**Task directions:**
Every entry below should be written out exactly, and no image should appear.

━━ Data extracts

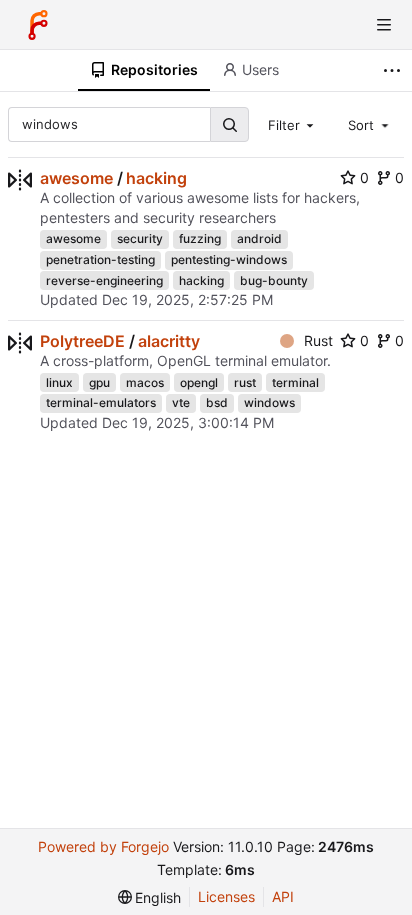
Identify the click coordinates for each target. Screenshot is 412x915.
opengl (199, 382)
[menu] (150, 897)
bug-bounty (274, 280)
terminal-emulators (101, 402)
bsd (217, 402)
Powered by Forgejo (103, 846)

━━━━

**Response:**
Identify the click coordinates for each target. Screenshot is 412x915.
opengl (199, 382)
[menu] (150, 897)
bug-bounty (274, 280)
terminal-emulators (101, 402)
bsd (217, 402)
Powered by Forgejo (103, 846)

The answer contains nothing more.